### Task requirements:
The lines from the one with "Task: Toggle the flag on question 10" through the last line of the material below, copied exactly and free of pictures, make up the whole answer.

### Given information:
——

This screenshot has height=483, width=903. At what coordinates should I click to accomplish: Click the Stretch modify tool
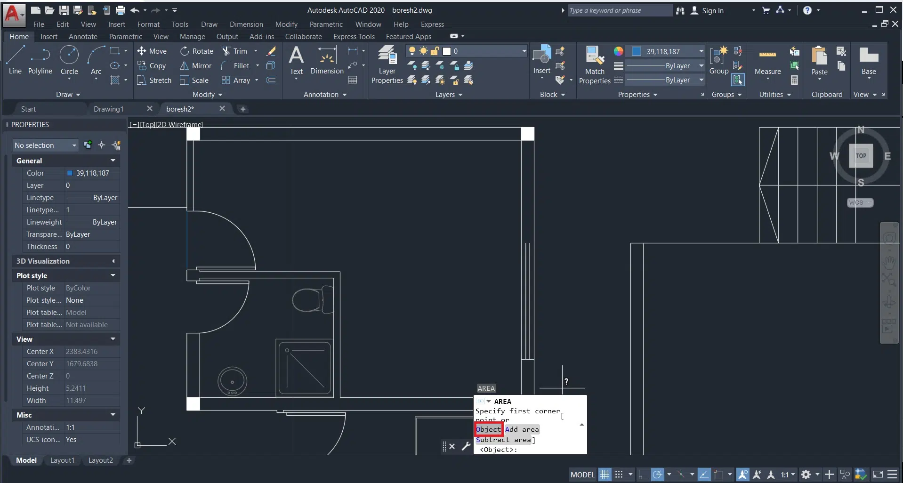(x=154, y=81)
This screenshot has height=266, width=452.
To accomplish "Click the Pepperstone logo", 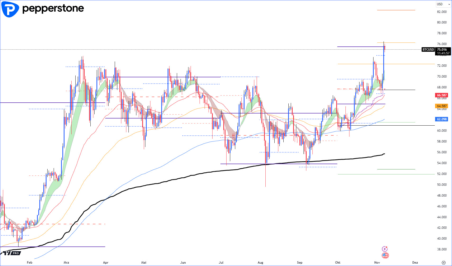I will pyautogui.click(x=43, y=9).
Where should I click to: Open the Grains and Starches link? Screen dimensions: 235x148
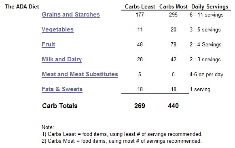click(71, 15)
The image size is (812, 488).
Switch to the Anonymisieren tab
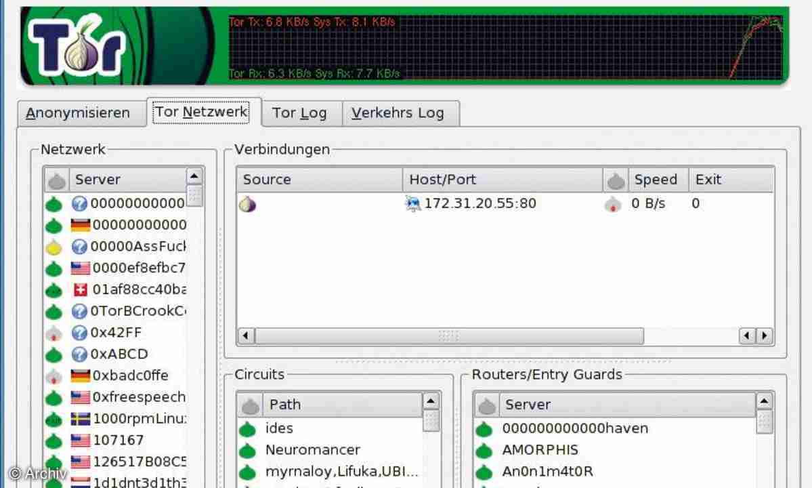[x=78, y=113]
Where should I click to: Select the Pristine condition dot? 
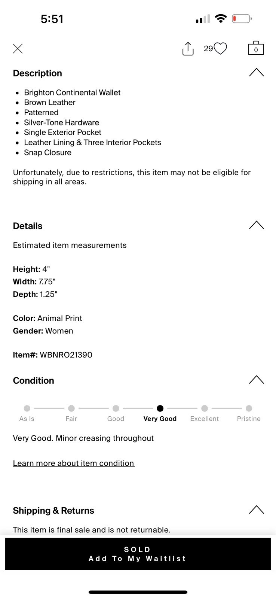coord(249,408)
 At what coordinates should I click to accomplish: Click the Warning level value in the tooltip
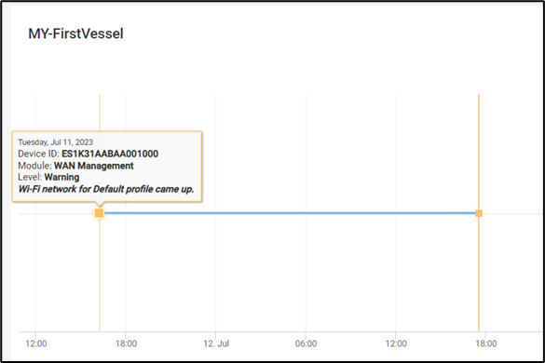point(61,177)
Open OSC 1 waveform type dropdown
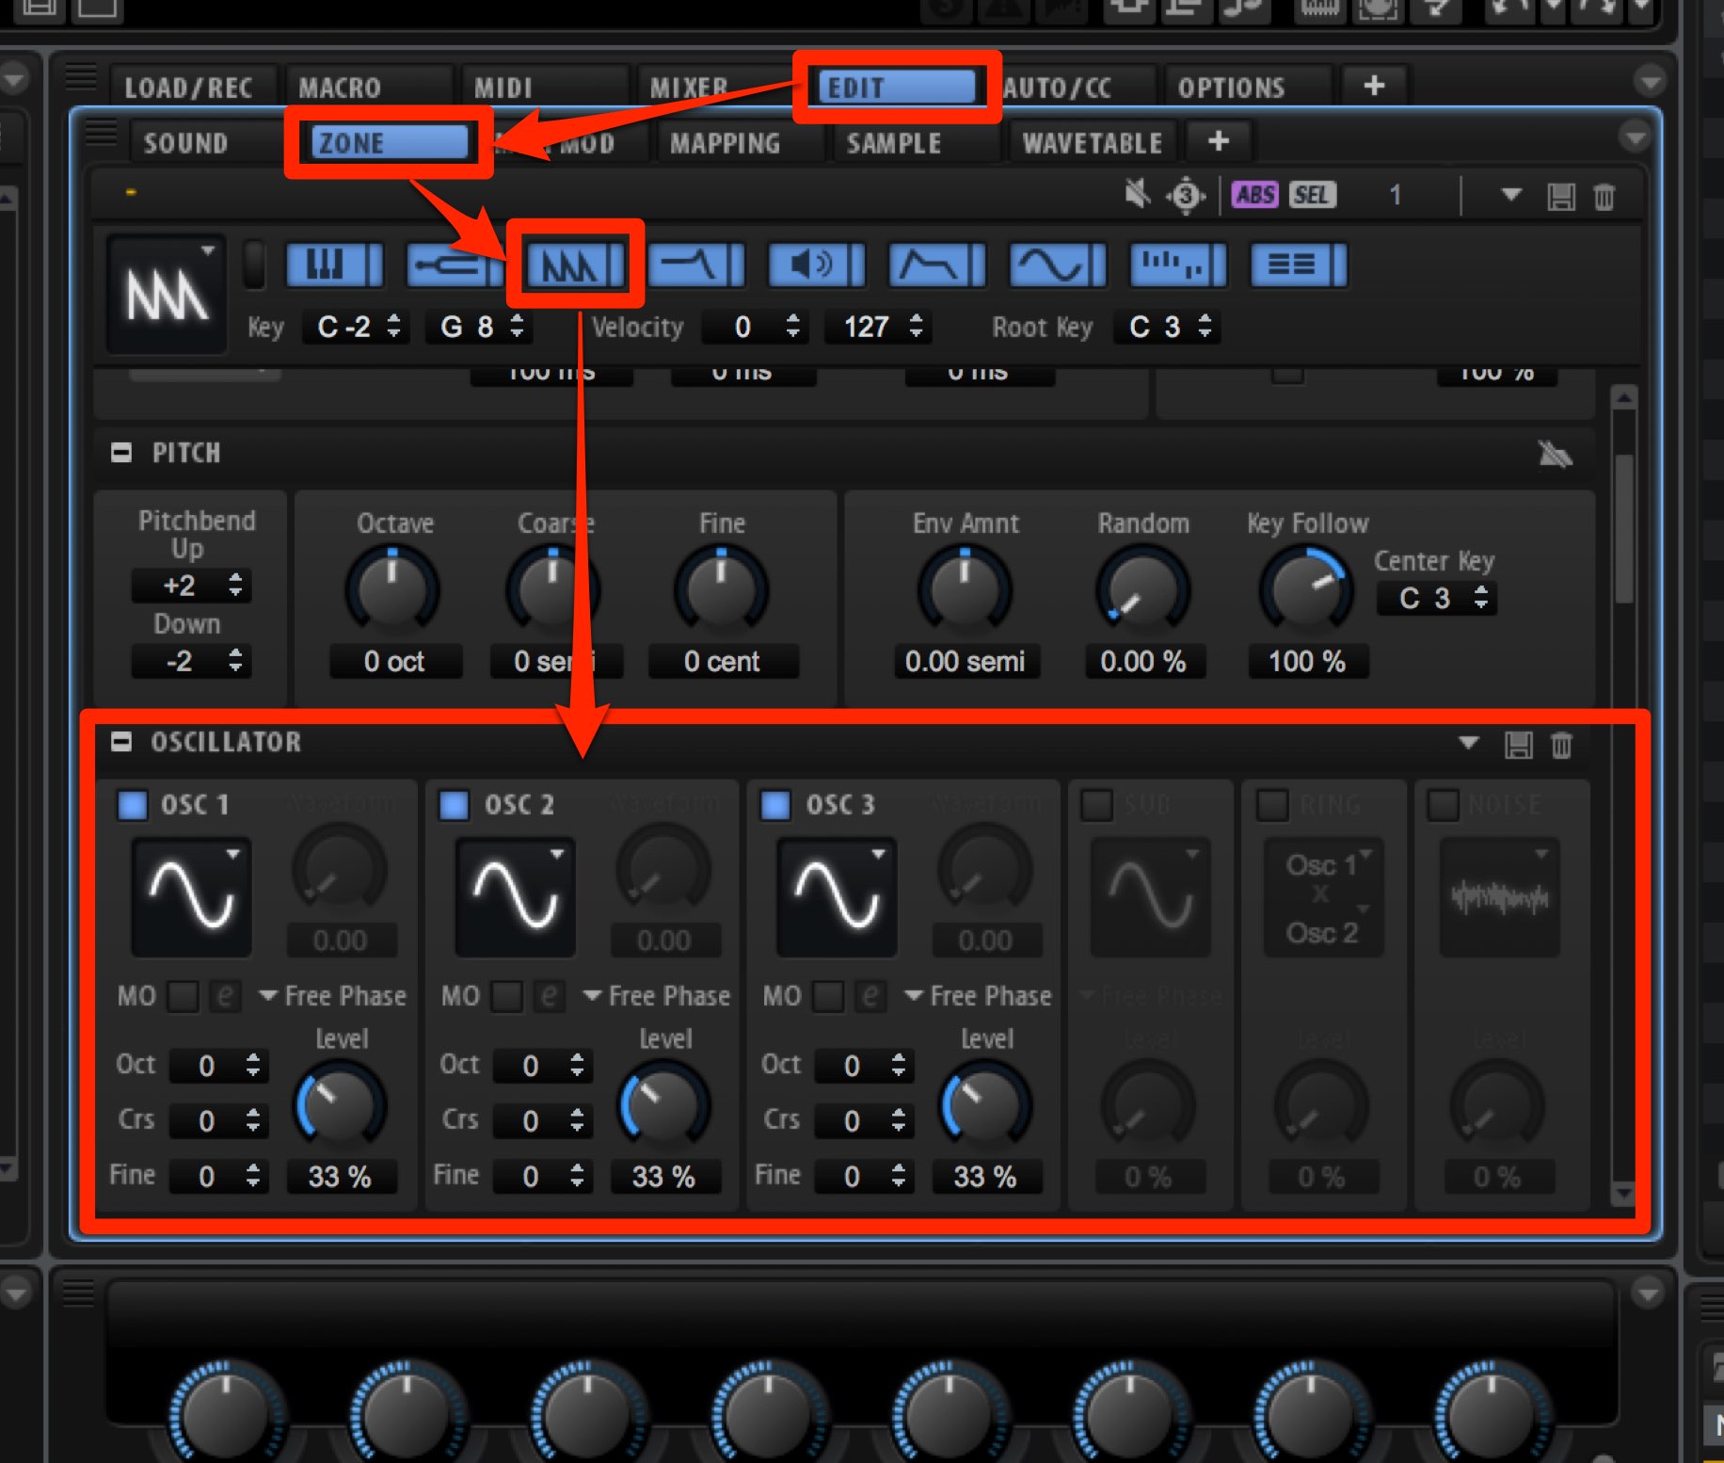The height and width of the screenshot is (1463, 1724). [191, 896]
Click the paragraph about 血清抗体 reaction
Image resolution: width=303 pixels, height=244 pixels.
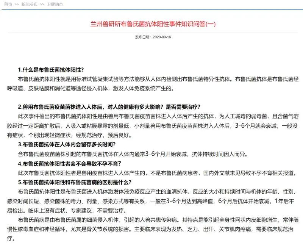[x=152, y=199]
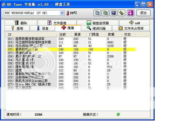Click the copy screenshot to clipboard icon

point(105,13)
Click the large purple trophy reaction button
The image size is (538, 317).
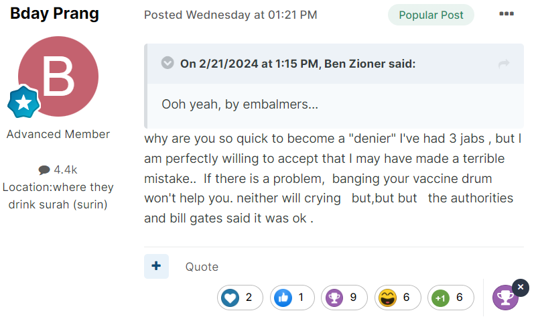pos(505,298)
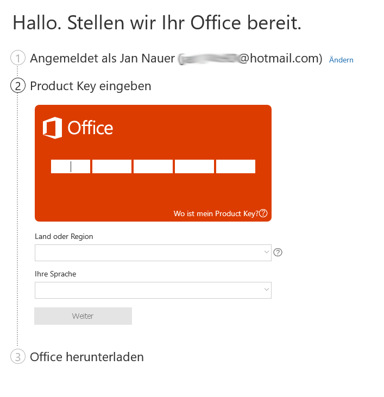Click the 'Office herunterladen' step heading
384x397 pixels.
87,357
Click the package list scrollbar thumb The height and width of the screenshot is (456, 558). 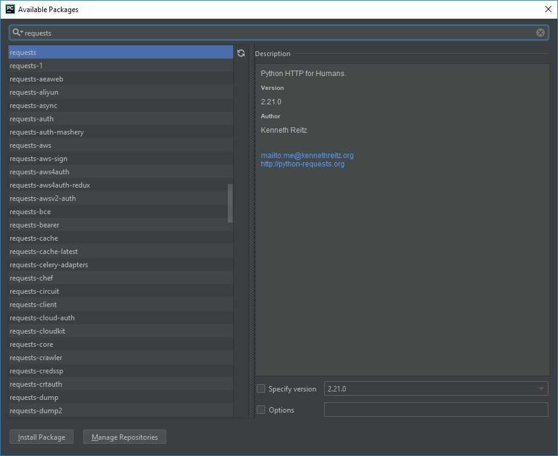tap(230, 203)
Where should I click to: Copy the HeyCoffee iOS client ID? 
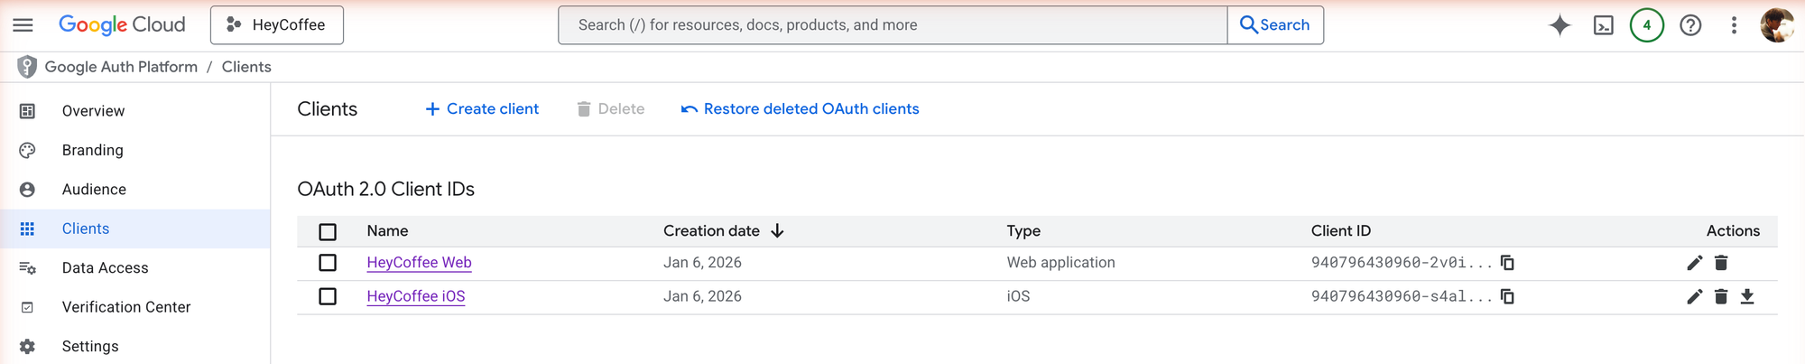coord(1507,296)
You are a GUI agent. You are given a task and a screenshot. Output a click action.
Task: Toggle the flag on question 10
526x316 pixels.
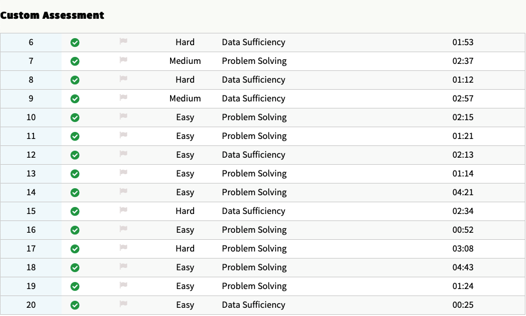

——

### Expected output:
Task: Toggle the flag on question 10
526x316 pixels.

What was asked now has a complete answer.